Les insulaires de Tiwi gagnent contre une compagnie pétrolière

Au large des îles Tiwi en Australie se trouvent des champs de pétrole et de gaz que le groupe Santos veut exploiter. Les habitants, qui estiment que leur nature est menacée, ont porté plainte contre cette décision. Avec succès : le groupe doit arrêter les forages – pour l’instant.

Dennis Tipakalippa danse sur la plage. Lui et les habitants indigènes des îles Tiwi ont gagné – du moins pour le moment. La Cour fédérale australienne a récemment annulé le permis de forage de la compagnie pétrolière et gazière Santos. « Je suis l’homme le plus heureux du monde », déclare Tipakalippa.

Jennifer Johnston

Sur les îles Tiwi vivent des centaines d’espèces animales et végétales qui n’existent nulle part ailleurs dans le monde – et une plateforme de forage, de nombreux bateaux et donc une éventuelle marée noire mettraient tout cela en danger, explique Therese Burke, une autochtone, au centre environnemental local. L’eau qui entoure les îles est très importante pour les habitants : « D’abord parce qu’elle nous donne à manger. Et deuxièmement, parce qu’elle nous relie à nos ancêtres ». Des tortues rares viennent pondre leurs œufs sur les îles. Dans l’eau au large des îles nagent des baleines, des crocodiles et de rares lamantins. Les autochtones considèrent que cette biodiversité est menacée par les forages.
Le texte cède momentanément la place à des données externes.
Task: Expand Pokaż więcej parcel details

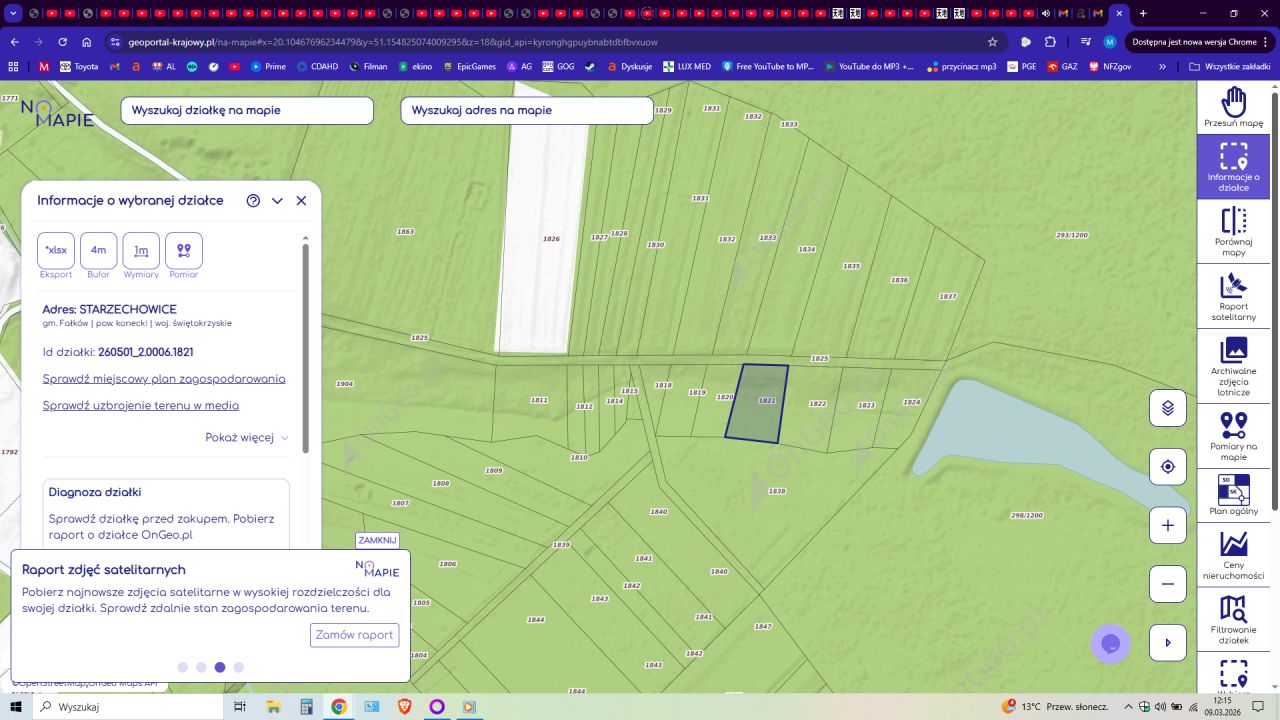Action: 246,438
La population pas assez informée

Dans un premier jugement, la Cour fédérale australienne vient de trancher en faveur des habitants de l’île. Le groupe pétrolier et gazier n’a pas suffisamment informé la population indigène du projet, explique l’avocate Alina Leikin, qui a participé à la négociation de l’affaire. Le jugement a un effet de signal pour le monde entier. « Il augmente les normes auxquelles les entreprises de forage doivent se conformer », explique Leikin, qui ajoute : « Le jugement montre également que les entreprises ne peuvent plus ignorer les autochtones.

Les peuples autochtones sont depuis trop longtemps exclus, partout dans le monde, de discussions très importantes sur les terres et les eaux qui leur appartiennent et qu’ils protègent depuis des milliers d’années.
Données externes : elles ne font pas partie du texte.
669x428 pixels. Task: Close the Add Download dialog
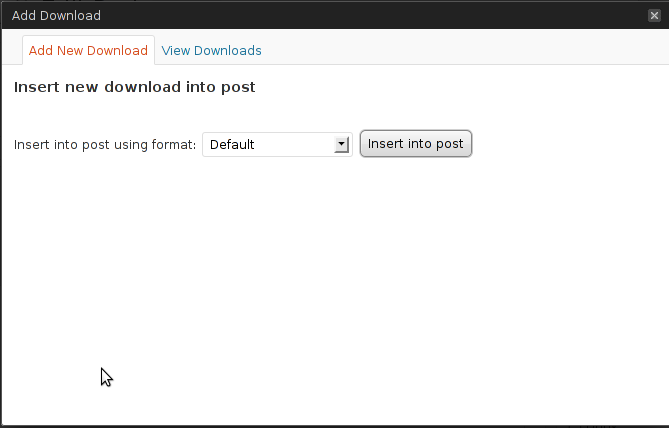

Pendant la procédure judiciaire, une trentaine de participants au procès se sont rendus sur les îles Tiwi. C’était un moment très important pour les habitants, dit Leikin : ils ont pu montrer au tribunal leurs danses, leurs chants et une nature intacte. Des traditions qu’ils veulent protéger et transmettre aux générations futures. « Nous voulons pouvoir continuer à aller pêcher et ne pas avoir à nous nourrir de fast-food dans les décennies à venir », déclare l’aborigène Tipakalippa.

Les forages sont arrêtés

Selon les activistes, le gisement de gaz de la Barossa, situé au large des îles Tiwi, est considéré comme le plus gros émetteur de gaz à effet de serre en Australie. L’extraction du gaz dégagerait énormément de CO2. Un signe fatal à une époque où le monde devrait essayer de ralentir le changement climatique, affirme l’aborigène Pirrawayingi. Il ressent le changement du temps depuis de nombreuses années : « Pendant la saison sèche, il devrait faire plus frais, mais nous remarquons que la température change, il fait plus chaud ».
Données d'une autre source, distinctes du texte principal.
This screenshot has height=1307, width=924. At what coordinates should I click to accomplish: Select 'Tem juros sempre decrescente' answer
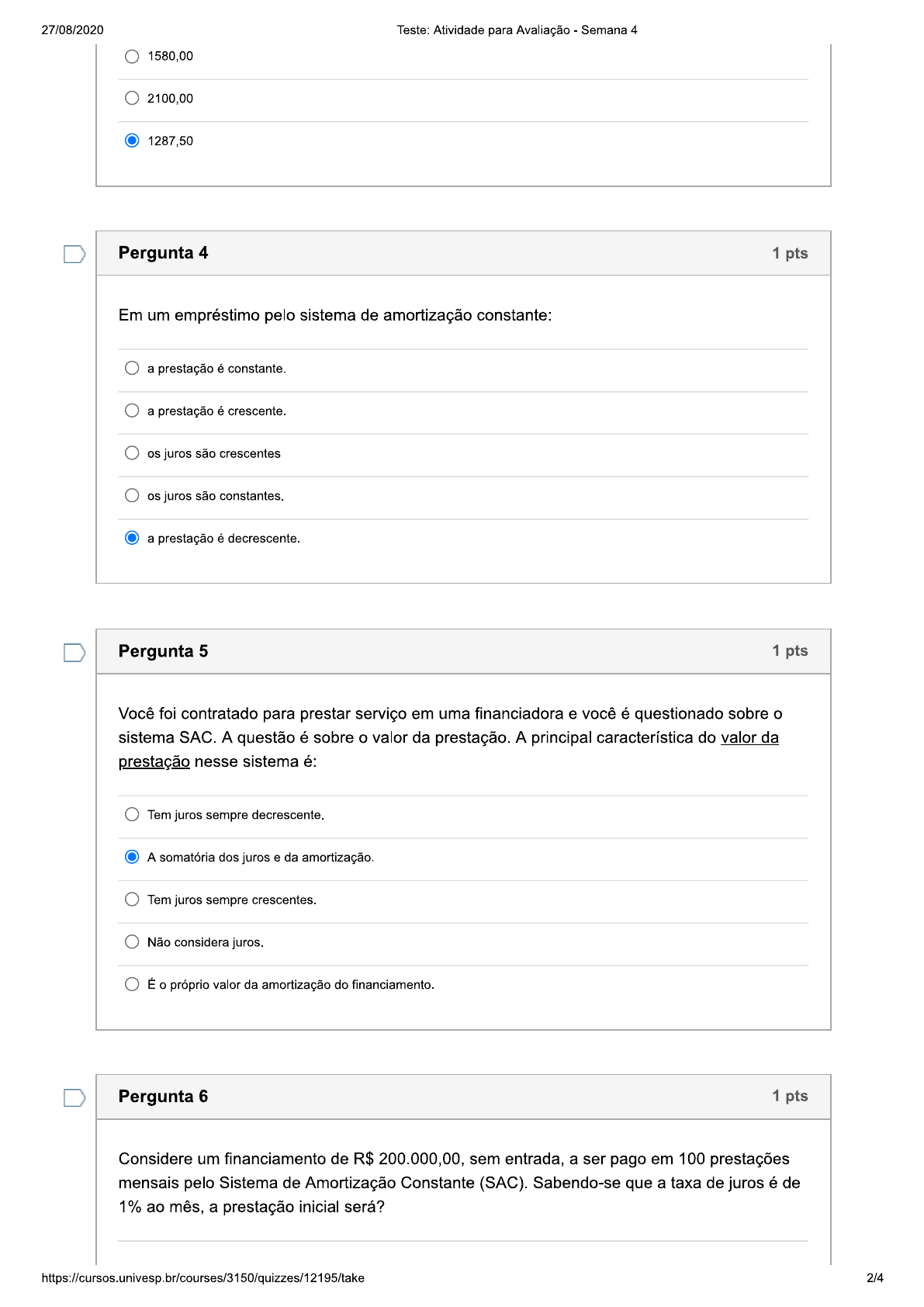pyautogui.click(x=132, y=814)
Le groupe pétrolier et gazier Santos doit maintenant arrêter ses forages et remorquer la plateforme de forage jusqu’au port de Darwin. Pour le groupe, il s’agit de milliards, le projet était déjà à moitié terminé. Les premiers forages d’essai avaient eu lieu cet été.

Dans un communiqué publié après le verdict, Santos écrit : « Barossa est un projet gazier important pour la nation, il crée des emplois, des exportations et renforce nos relations avec les investisseurs et les clients gaziers en Asie, qui dépendent de l’énergie sûre de l’Australie depuis des décennies ».

Santos n’a pas suffisamment informé les habitants de Tiwi de ses projets, a jugé le tribunal. Le groupe a déjà fait appel.

Image : REUTERS

Le procès en appel suit

Le groupe explique également qu’il a présenté un plan pour l’environnement et consulté des comités locaux et qu’il ne comprend donc pas que l’autorisation de l’autorité de surveillance ait été invalidée. Le communiqué de presse ajoute donc : « L’incertitude entourant l’approbation des projets est un problème auquel le gouvernement australien devrait s’attaquer de toute urgence afin de réduire les risques pour le commerce et les investissements dans les projets à travers le pays ».

Santos a fait appel de la décision. Le procès aura lieu à partir du 15 novembre. Les habitants des îles Tiwi espèrent également gagner ce procès – pour leur pays et pour l’environnement.